Free form text data can offer actionable insights unavailable in structured data fields. An insurance company may leverage its claims adjusters’ notes to understand characteristics of a claim that are otherwise unknowable. An IT division may efficiently analyze support ticket requests to route them to the proper in-depth team. Generating this level of value from free-form text can be challenging but a family of models, referred to as transformer models, provide a powerful toolset that enterprise data science practitioners can easily leverage.
Transformer models use a neural network architecture called self-attention that captures text semantics more effectively and efficiently than prior methods. They are also a form of transfer learning, meaning they have been trained on large text corpuses by the model developers using techniques such as masked language modeling and next sentence prediction. The models are designed to generate word embeddings that can be used for a wide variety of downstream tasks including text classification, the focus of this article.
This article provides a high-level overview of transformer models and considerations when training them. For more in depth implementation details, including integration with Delta Lake and Managed MLflow, see the solution accelerator.
Getting started with transformers
Hugging Face is a company that focuses on making transformer models discoverable and accessible. It provides access to a wide variety of models and datasets. Using the transformers library, which is maintained by Hugging Face, artifacts can be downloaded and used within your Databricks Workspace. The library is included in Databricks ML Runtime version 10.4 and above and can be pip installed in earlier versions.
To start using the library, pick a transformer architecture, such as bert-base-uncased, from the Hugging Face model hub. Then, execute the code below to download its tokenizer and model.
Data pre-processing with tokenizers
The tokenizer performs several pre-processing steps. First, it splits text into tokens and maps tokens to the model’s vocabulary. BERT’s vocabulary consists of 30,522 entries of words, pieces of words, numbers, punctuation and symbols. The model also contains special tokens that capture information such as the start of an observation ([CLS]) and the separation of sequences ([SEP]).
If a token does not exist within BERT’s vocabulary, such as the token “Databricks”, it is split into pieces to make a match.
Tokenizers also perform truncation and padding of input sequences. Each model has a maximum accepted tokenized sequence length. In the case of BERT and many other models, that length is 512 tokens. When tokenizing an input text, all resulting tokens generated after the first 512 will be dropped, or ‘truncated’.
Additionally, token sequences will be ‘padded’. Transformer models are trained on batches of data rather than the entire training data set at once. Each batch must be of the same length, though the length of text observations can vary widely. Some tokenized sequences may be much longer than 512 elements, others may be much shorter. Padding adds zeros to the tokenized sequences when necessary to create uniform lengths. This zero value represents the token id for another special token in BERT’s vocabulary, [PAD].

● ENTRIES SUPPLIED:
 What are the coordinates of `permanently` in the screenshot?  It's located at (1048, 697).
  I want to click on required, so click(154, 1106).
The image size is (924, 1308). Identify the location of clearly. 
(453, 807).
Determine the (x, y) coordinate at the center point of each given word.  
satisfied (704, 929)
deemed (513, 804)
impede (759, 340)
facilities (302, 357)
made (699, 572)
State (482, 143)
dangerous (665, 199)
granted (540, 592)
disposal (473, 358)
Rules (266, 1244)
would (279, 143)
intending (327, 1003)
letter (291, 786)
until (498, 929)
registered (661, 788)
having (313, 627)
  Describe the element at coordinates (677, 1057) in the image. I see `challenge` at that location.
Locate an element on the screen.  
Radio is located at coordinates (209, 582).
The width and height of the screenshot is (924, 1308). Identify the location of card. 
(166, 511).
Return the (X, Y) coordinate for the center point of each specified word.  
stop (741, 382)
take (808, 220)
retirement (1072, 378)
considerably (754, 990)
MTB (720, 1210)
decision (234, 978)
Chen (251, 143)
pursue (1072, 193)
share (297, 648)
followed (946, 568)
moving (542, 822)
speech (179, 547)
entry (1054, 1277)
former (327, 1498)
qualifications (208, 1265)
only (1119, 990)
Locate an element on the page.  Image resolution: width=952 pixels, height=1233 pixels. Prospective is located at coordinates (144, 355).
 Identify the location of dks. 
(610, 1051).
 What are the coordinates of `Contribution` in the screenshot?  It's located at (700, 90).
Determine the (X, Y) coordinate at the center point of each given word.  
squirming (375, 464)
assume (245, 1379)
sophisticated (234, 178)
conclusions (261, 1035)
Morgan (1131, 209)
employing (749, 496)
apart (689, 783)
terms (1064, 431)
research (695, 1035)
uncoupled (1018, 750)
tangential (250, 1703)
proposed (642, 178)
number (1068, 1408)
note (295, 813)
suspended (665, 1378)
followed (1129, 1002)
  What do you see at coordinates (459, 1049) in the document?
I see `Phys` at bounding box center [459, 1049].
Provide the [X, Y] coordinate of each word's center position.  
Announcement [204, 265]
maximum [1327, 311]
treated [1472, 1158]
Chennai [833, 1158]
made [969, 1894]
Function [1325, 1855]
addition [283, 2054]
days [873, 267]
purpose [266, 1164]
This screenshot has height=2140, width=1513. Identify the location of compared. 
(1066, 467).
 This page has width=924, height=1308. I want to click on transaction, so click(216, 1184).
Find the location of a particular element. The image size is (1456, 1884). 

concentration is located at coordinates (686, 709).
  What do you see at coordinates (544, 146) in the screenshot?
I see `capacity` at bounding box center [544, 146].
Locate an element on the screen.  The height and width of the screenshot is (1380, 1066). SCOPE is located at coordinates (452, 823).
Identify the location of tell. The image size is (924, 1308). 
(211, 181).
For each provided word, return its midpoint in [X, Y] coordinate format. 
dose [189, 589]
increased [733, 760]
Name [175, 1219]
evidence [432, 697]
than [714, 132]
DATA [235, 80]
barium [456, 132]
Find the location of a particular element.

● DIRECTIONS FOR THIS TASK: In the article on transformer models above, how many entries make up BERT's vocabulary?

● RESPONSE TO THIS TASK: BERT's vocabulary has 30,522 entries.